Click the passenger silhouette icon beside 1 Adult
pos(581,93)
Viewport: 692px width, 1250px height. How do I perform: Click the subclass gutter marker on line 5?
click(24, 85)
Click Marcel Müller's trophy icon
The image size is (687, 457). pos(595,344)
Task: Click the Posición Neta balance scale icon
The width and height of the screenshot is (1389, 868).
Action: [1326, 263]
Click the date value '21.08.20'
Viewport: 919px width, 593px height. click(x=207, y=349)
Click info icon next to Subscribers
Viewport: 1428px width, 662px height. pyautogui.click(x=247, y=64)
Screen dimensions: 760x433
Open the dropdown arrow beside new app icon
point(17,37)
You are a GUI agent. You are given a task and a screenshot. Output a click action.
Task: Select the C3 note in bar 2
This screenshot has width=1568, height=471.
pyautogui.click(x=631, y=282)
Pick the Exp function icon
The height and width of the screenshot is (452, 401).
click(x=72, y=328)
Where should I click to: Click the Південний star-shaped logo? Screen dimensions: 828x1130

_About this exercise_.
Reproduce the entries exactly, dropping nothing.

_Result of this task_.
Click the passenger silhouette icon beside 1 Adult
pos(581,93)
Viewport: 692px width, 1250px height. How do I perform: Click the subclass gutter marker on line 5?
click(24, 85)
Click Marcel Müller's trophy icon
The image size is (687, 457). pos(595,344)
Task: Click the Posición Neta balance scale icon
The width and height of the screenshot is (1389, 868).
Action: [1326, 263]
Click the date value '21.08.20'
Viewport: 919px width, 593px height. click(x=207, y=349)
Click info icon next to Subscribers
Viewport: 1428px width, 662px height. pyautogui.click(x=247, y=64)
Screen dimensions: 760x433
Open the dropdown arrow beside new app icon
point(17,37)
You are a GUI agent. You are given a task and a screenshot. Output a click action.
Task: Select the C3 note in bar 2
This screenshot has width=1568, height=471.
pyautogui.click(x=631, y=282)
Pick the Exp function icon
The height and width of the screenshot is (452, 401).
click(x=72, y=328)
Where should I click to: Click the Південний star-shaped logo? Screen dimensions: 828x1130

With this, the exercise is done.